- Dane Prairie Township, Minnesota Location within the state of Minnesota Dane Prairie Township, Minnesota Dane Prairie Township, Minnesota (the United States)
- Coordinates: 46°14′17″N 95°57′11″W﻿ / ﻿46.23806°N 95.95306°W
- Country: United States
- State: Minnesota
- County: Otter Tail

Area
- • Total: 35.8 sq mi (92.7 km^{2})
- • Land: 31.2 sq mi (80.9 km^{2})
- • Water: 4.5 sq mi (11.7 km^{2})
- Elevation: 1,273 ft (388 m)

Population (2000)
- • Total: 892
- • Density: 28/sq mi (11/km^{2})
- Time zone: UTC-6 (Central (CST))
- • Summer (DST): UTC-5 (CDT)
- FIPS code: 27-14644
- GNIS feature ID: 0663919

= Dane Prairie Township, Otter Tail County, Minnesota =

Dane Prairie Township is a township in Otter Tail County, Minnesota, United States. The population was 883 at the 2020 census.

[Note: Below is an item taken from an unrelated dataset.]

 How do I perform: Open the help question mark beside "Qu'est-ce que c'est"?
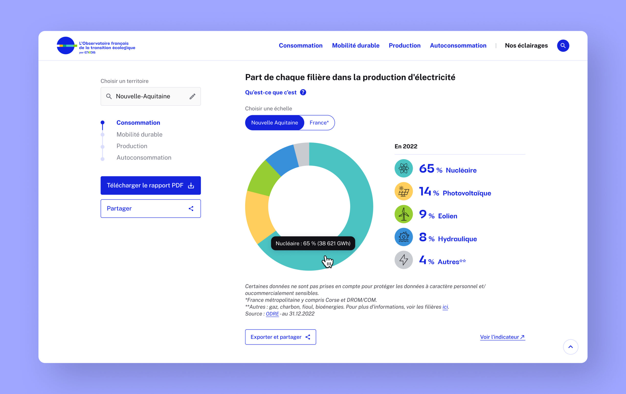(303, 92)
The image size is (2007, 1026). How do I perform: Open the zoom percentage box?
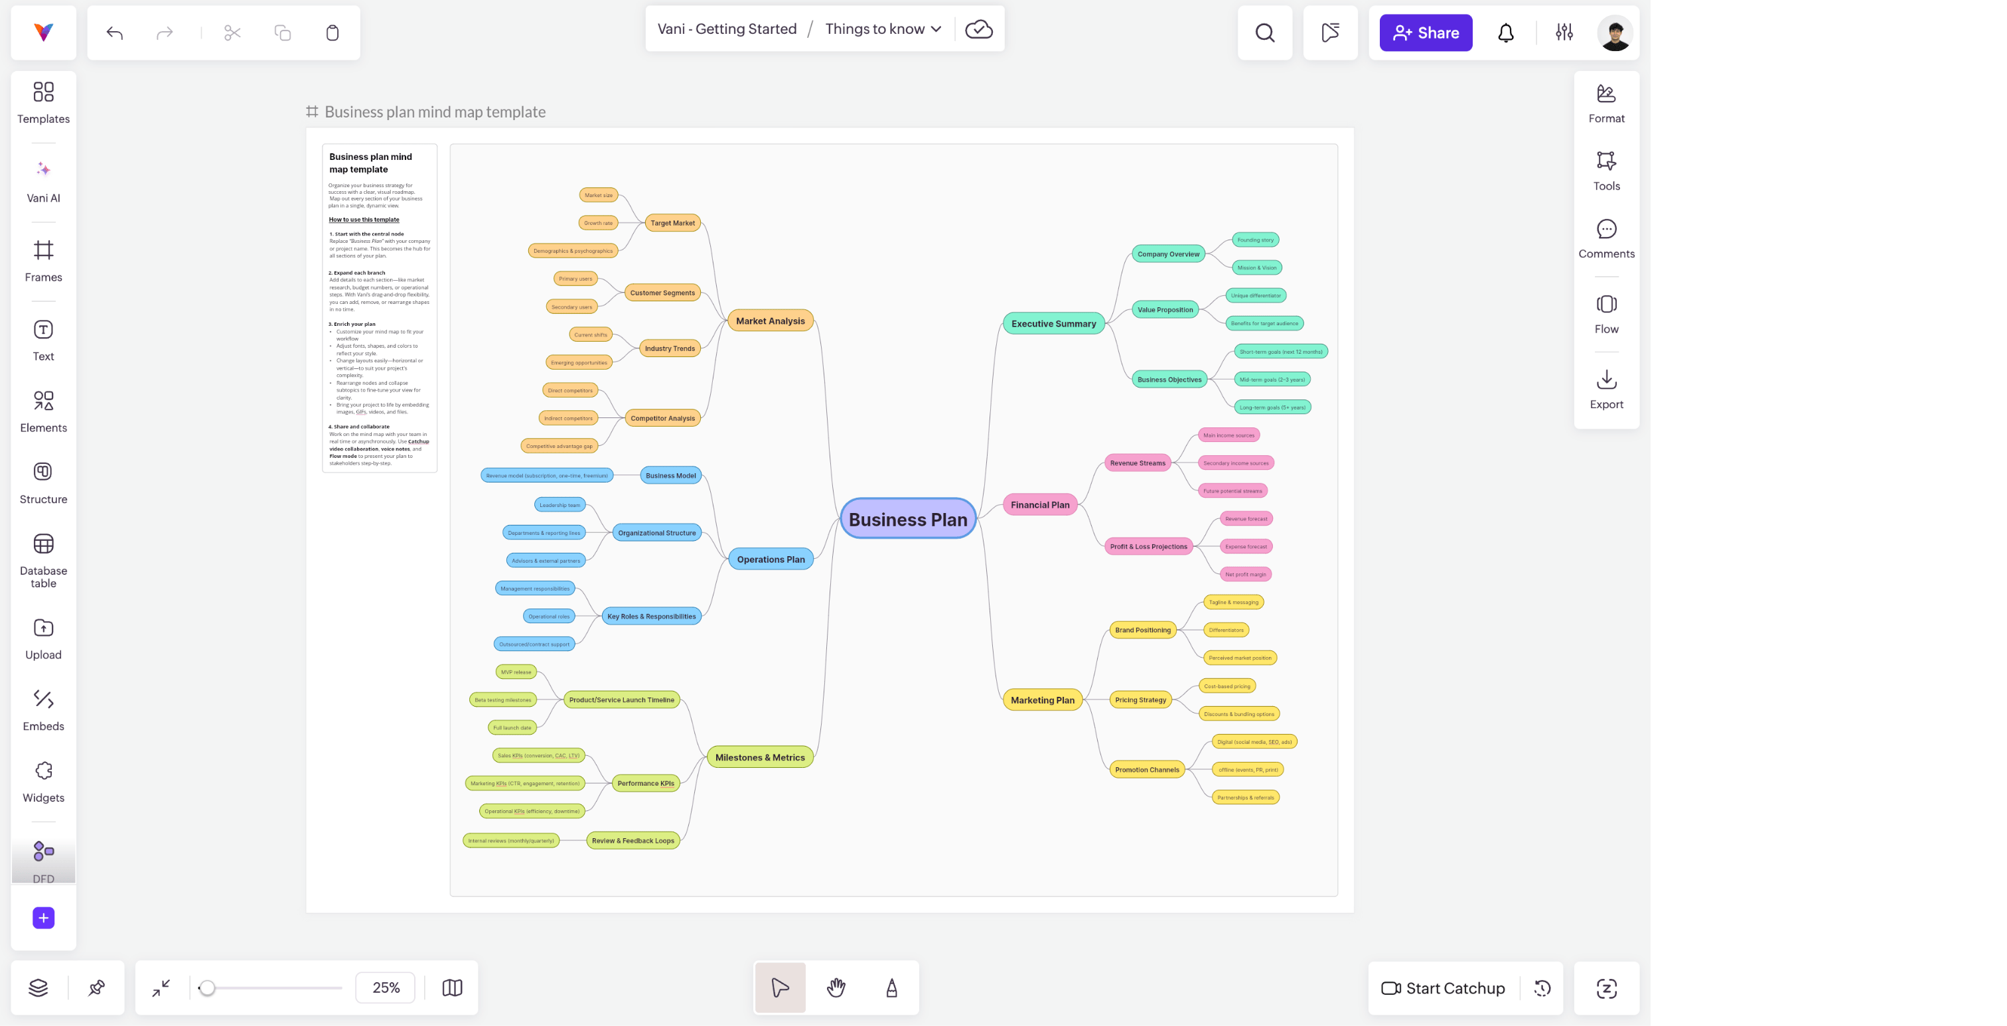[x=386, y=987]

Dane Prairie Township was organized in 1870, and named for its prairies originally settled chiefly by natives of Denmark.

==Geography==
According to the United States Census Bureau, the township has a total area of 35.8 sqmi, of which 31.2 sqmi is land and 4.5 sqmi (12.69%) is water.

==Demographics==
As of the census of 2000, there were 892 people, 359 households, and 282 families residing in the township. The population density was 28.6 PD/sqmi. There were 479 housing units at an average density of 15.3 /sqmi. The racial makeup of the township was 99.22% White, 0.11% African American, 0.45% Asian, and 0.22% from two or more races.

There were 359 households, out of which 29.0% had children under the age of 18 living with them, 74.1% were married couples living together, 2.2% had a female householder with no husband present, and 21.4% were non-families. 18.4% of all households were made up of individuals, and 6.7% had someone living alone who was 65 years of age or older. The average household size was 2.48 and the average family size was 2.85.

In the township the population was spread out, with 22.5% under the age of 18, 4.9% from 18 to 24, 24.2% from 25 to 44, 33.7% from 45 to 64, and 14.6% who were 65 years of age or older. The median age was 44 years. For every 100 females, there were 105.1 males. For every 100 females age 18 and over, there were 106.9 males.

The median income for a household in the township was $47,232, and the median income for a family was $52,426. Males had a median income of $34,750 versus $23,611 for females. The per capita income for the township was $22,630. About 1.1% of families and 3.2% of the population were below the poverty line, including none of those under age 18 and 13.5% of those age 65 or over.